Problem requirements.
Reproduce the listing below line for line, changing nothing.

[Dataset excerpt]
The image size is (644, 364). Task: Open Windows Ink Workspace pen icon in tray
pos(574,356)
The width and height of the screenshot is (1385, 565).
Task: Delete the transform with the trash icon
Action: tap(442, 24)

Answer to this exercise.
The image size is (644, 364). Task: Open Windows Ink Workspace pen icon in tray
pos(574,356)
The width and height of the screenshot is (1385, 565).
Task: Delete the transform with the trash icon
Action: tap(442, 24)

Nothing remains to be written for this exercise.